For both compilers, only -O2 was used, but -O3 produced the same code.

```
float evaluate(float a, float b) {
return (a - b + 1.0f) * (a - b) * (a - b - 1.0f);
}
```

## GCC

```
evaluate(float, float):
subss xmm0, xmm1
movss xmm2, DWORD PTR .LC0[rip]
movaps xmm1, xmm0
addss xmm1, xmm2
mulss xmm1, xmm0
subss xmm0, xmm2
mulss xmm0, xmm1
ret
.LC0:
.long 1065353216
```

## Clang

```
.LCPI0_0:
.long 1065353216 # float 1
.LCPI0_1:
.long 3212836864 # float -1
evaluate(float, float): # @evaluate(float, float)
subss xmm0, xmm1
movss xmm1, dword ptr [rip + .LCPI0_0]
addss xmm1, xmm0
mulss xmm1, xmm0
addss xmm0, dword ptr [rip + .LCPI0_1]
mulss xmm0, xmm1
ret
```

### Explanation (for the Clang output)

```
xmm0 = a
xmm1 = b
xmm0 = a - b
xmm1 = 1.0f
xmm1 = a - b + 1.0f
xmm1 = (a - b + 1.0f) * (a - b)
xmm0 = a - b - 1.0f
xmm0 = (a - b - 1.0f) * (a - b + 1.0f) * (a - b)
```

GCC seems to prefer movaps over movss, even though movss is sufficient in this
case.

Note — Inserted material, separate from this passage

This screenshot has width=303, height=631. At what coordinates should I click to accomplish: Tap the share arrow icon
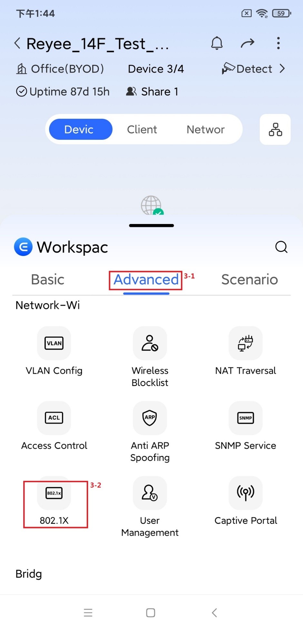[247, 43]
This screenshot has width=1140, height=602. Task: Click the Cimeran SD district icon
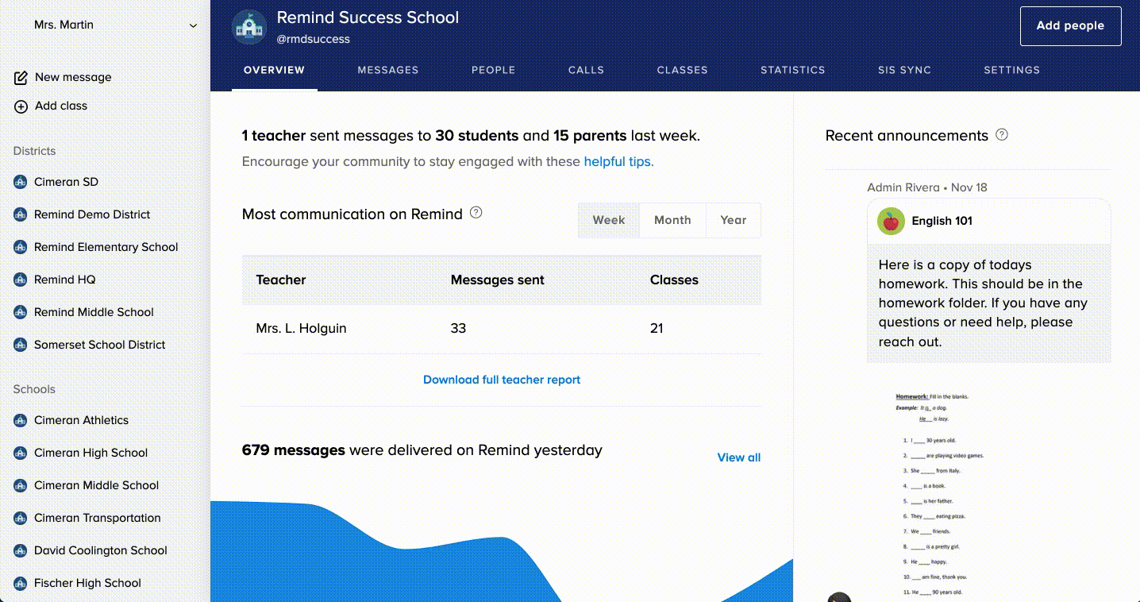click(x=21, y=182)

A reason for doing so is that using movaps avoid stalls from partial
updates to XMM registers. Clang doesn’t generate movaps, but uses two constants
and only addss for them rather than only having one and using subss to subtract
one from a register.

After benchmarking these alternatives, they had roughly the same throughput.

2017-11-30
In this post I present a short comparison between the machine code generated by
Clang 5.0.0 for two different for loops.

## Sum up to N

The first function sums from 1 to N and returns the result.

### C++

```
int sumUpTo(int n) {
int x = 0;
for (int i = 1; i <= n; i++) {
x += i;
}
return x;
}
```

### Output

```
sumUpTo(int):
test edi, edi
jle .LBB0_1
lea eax, [rdi - 1]
lea ecx, [rdi - 2]
imul rcx, rax
shr rcx
lea eax, [rcx + 2*rdi - 1]
ret
.LBB0_1:
xor eax, eax
ret
```

As you can see, Clang used a closed formula to evaluate the expression!

### What should it be

```
(1 + n)(n) / 2
= (n^2 + n) / 2
```

### What Clang does

```
(n - 1)(n - 2) / 2 + (2n - 1)
= (n^2 - 3n + 2) / 2 + (4n - 2) / 2
= (n^2 + n) / 2
```

It is important to note that the reason why a compiler would rather evaluate
this convoluted expression is that it will not overflow like the first
expression would.

## Sum up to N multiplying by 2

### C++

```
int sumTwiceUpTo(int n) {
int x = 0;
for (int i = 1; i <= n; i++) {
x += 2 * i;
}
return x;
}
```

### Output

```
sumTwiceUpTo(int):
test edi, edi
jle .LBB1_1
lea eax, [rdi - 1]
lea ecx, [rdi - 2]
imul ecx, eax
and ecx, -2
lea eax, [rcx + 4*rdi - 2]
ret
.LBB1_1:
xor eax, eax
ret
```

### What is is

### What Clang does

```
((n - 1)(n - 2) & 111...0) + 4n - 2
= (n - 1)(n - 2) + 4n - 2
= n^2 + n
```

Again, a closed formula!

It is interesting to note that the and is completely useless here: it is forcing
the product (which is always even) into a even number. Also, it requires the
multiplication result to be evaluated, so it could add measurable delay.